## DIRECTION A
According to the sales tax passage, which three states were the last to adopt economic nexus standards in 2021?
## DIRECTION B
Lay out the records from the line with "The height and" up to and including the line with "Action: click(x=127, y=43)" as a two-column CSV with the columns request and answer. Put each request on its own row, with each field quoted and line breaks turned into spaces.

-- start SUPPLIED PASSAGE --

Economic nexus for all
Economic nexus took hold in the last few holdout states, making it the law of the land. In 2021 the last three states to adopt economic nexus standards - Florida, Kansas, and Missouri - succumbed to enacting economic nexus laws of their own. With economic nexus standards differing by state, from the lowest of $100,000 in gross sales (e.g. Arizona) to the higher standards of $500,000 of sales and 100 transactions (e.g. New York), tracking economic nexus by state remains a burdensome challenge for companies.
Complexities for digital services impact all companies
The federal class-action lawsuit filed against Peloton highlighted challenges faced by companies in the digital goods and services space. The Peloton case is a prime example of what can happen to a company that doesn’t take the time and diligence to properly classify its products in the context of state tax codes. And unfortunately, sales tax classifications for an internet business are particularly tricky, with states struggling to identify, classify and clearly define the products in the digital space. The result is businesses also must make decisions on how to classify their products with limited or unclear guidance. Read more about this case and how Anrok can help companies get tax right the first time here.
Maryland enacts sweeping digital legislation
As far as sales tax legislation goes, 2021 for Maryland was as dramatic as it gets. In March of 2020, Maryland lawmakers passed House Bill 932 the “21st Century Economy Fairness Act” expanding the state’s sales tax to apply to certain “digital products”. The bill was vetoed by the Governor shortly after but was resurrected in February 2021, when the Maryland legislature voted to override the veto.

-- end SUPPLIED PASSAGE --
-- start DATA FOR THE TASK --

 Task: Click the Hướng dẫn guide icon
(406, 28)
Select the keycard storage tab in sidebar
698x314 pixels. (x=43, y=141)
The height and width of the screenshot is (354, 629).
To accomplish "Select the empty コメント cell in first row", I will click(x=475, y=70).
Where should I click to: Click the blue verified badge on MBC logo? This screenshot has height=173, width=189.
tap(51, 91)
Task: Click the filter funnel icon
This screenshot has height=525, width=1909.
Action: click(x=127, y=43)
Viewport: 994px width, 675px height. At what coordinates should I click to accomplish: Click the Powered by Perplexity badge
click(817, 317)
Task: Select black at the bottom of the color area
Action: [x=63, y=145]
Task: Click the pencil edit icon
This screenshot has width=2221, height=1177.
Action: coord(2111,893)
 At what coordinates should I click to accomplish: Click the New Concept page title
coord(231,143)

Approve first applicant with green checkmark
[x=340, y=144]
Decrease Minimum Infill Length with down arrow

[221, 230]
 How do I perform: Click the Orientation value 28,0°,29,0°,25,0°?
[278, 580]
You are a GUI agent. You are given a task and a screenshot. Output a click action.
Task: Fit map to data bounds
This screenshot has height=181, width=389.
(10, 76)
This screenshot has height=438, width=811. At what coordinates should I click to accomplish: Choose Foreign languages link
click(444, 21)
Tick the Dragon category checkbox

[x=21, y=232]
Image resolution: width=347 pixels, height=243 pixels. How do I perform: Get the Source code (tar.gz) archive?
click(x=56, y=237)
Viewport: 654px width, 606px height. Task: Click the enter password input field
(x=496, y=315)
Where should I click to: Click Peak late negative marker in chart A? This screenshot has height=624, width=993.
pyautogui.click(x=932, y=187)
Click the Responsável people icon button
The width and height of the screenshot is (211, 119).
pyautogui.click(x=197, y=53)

-- end DATA FOR THE TASK --

## EXERCISE RESULT A
Florida, Kansas, and Missouri.

## EXERCISE RESULT B
request,answer
"The height and width of the screenshot is (354, 629). To accomplish ""Select the empty コメント cell in first row"",","I will click(x=475, y=70)."
"Where should I click to: Click the blue verified badge on MBC logo? This screenshot has height=173, width=189.","tap(51, 91)"
"Task: Click the filter funnel icon This screenshot has height=525, width=1909.","Action: click(x=127, y=43)"